- Supplied passage:
------------------------------------------------------------------------
For more ideas about how to market your real estate company, read up on how to plan for and implement more real estate marketing techniques.


The operations section covers how your business works, from the logistics to the technology.

Sourcing and fulfillment

This is how you receive your “products” from other vendors and how you deliver them to your customers.

“Delivering” houses to customers is not your objective. Rather, you attract customers to buy the houses you are selling. However, when you are first starting your real estate company, you will want to work on making and maintaining contacts as prospective clients. These clients will provide you with the first houses you can put on the market.


Real estate companies now use a variety of exciting new technology.

People in the business predict technology will develop to generate more data-driven insights about which spaces give the best value to residents. Others predict Automated Valuation Models will provide more sophisticated revenue and expense information, possibly replacing financial analysts.

Social media platforms from Facebook to Snapchat offer geofencing ad opportunities that allow real estate agents to find their potential clients and investors on their Smartphones. Notarize provides secure online notary services, a must for a signature-heavy business.

Documentation and information storage

Find an archiving system that works for you. Make sure you train all personnel to stick to the system. Consider creating electronic backups of paper documents. Create PDFs of emails to store them. Research best practices for document management, especially when you’re dealing with private information.

Milestones and metrics

Set start dates, end dates, and budgets for specific milestones, for before and after you launch your business. Set measurable, achievable milestones. Milestones can be about any aspect of your real estate company as long as they emphasize growth. For metrics, decide which numbers to check regularly to track your company’s health.

Key metrics for a real estate company might include:

  • Average commission per sale
  • Changes in average sold price over time
  • Number of days spent flipping a property
  • Number of days a property spends on the market
  • Average cost of flipping a property
  • Number of visits per sale
  • Percent difference between asking and selling prices

This section should also include examples of traction, key assumptions, and risks:

  • Traction: Look back at major milestones you have achieved. These milestones demonstrate that your business model works and that you are filling a need for your market. Traction is how you convince investors you are worthy of funding.
  • Key assumptions and risks: Acknowledge the assumptions you are basing your business on. Set out to prove them right if you can. Also, discuss risks so that investors know you have considered what could go wrong and that you have a plan for dealing with challenges. The real estate market ties in with the overall economy. Economic fluctuations can affect people’s ability and willingness to buy a home. When flipping a home, valuing the property can be a risk. You could pay too much when acquiring a home and not make a profit when selling it. You can never really be 100 percent sure that you valued a home for exactly what it is worth.
------------------------------------------------------------------------
- Given material:
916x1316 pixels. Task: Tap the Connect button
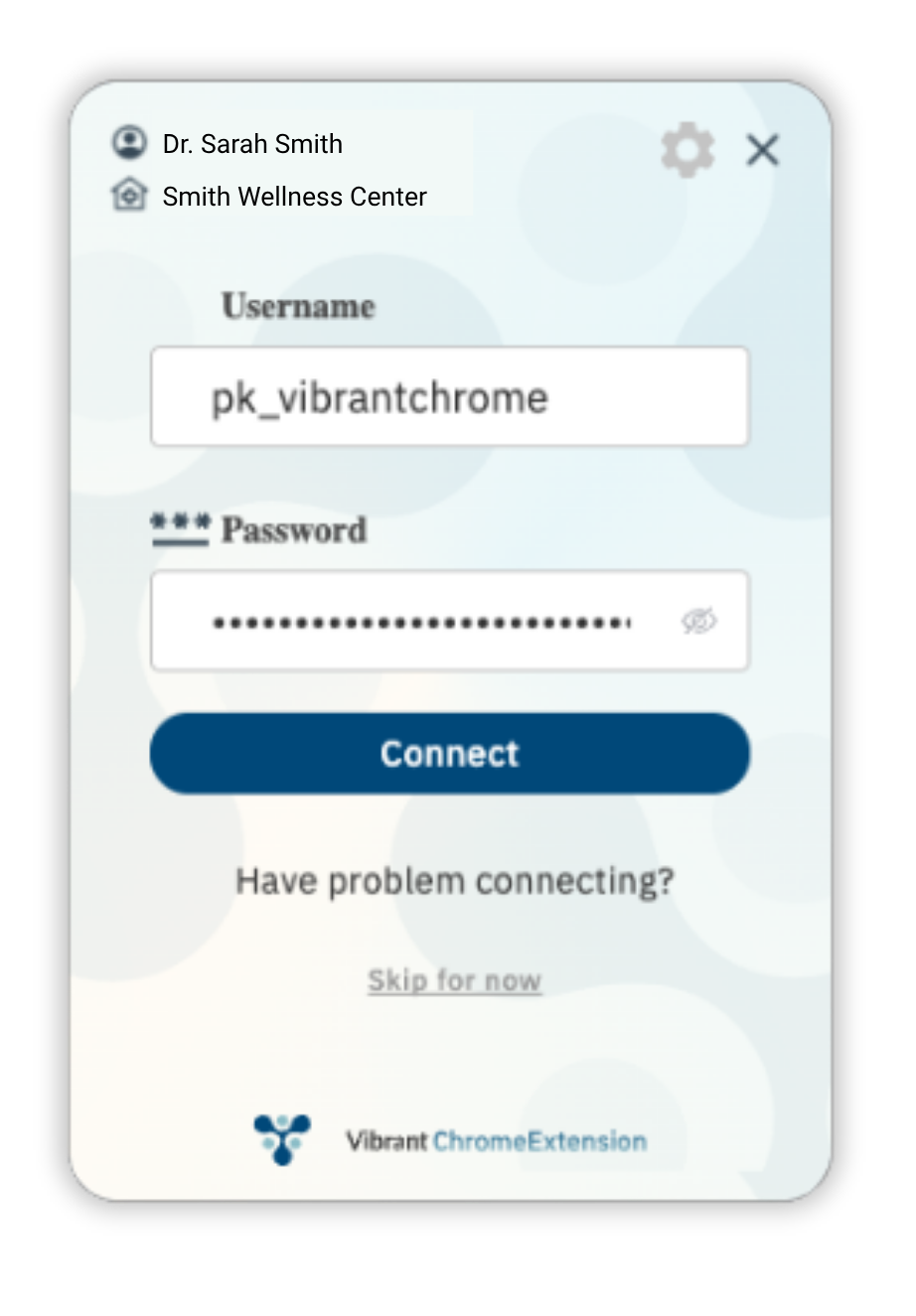pos(449,754)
------------------------------------------------------------------------
- Stated exercise:
Rewrite the paragraph in the real estate passage that begins "Find an archiving system" as a bulleted list that keeps its main points. The data was taken from a different source than the text.

- Full output:
- Choose an archiving system that suits you.
- Train all personnel to follow that system.
- Consider making electronic backups of paper documents.
- Store emails by saving them as PDFs.
- Research best practices for document management, especially for private information.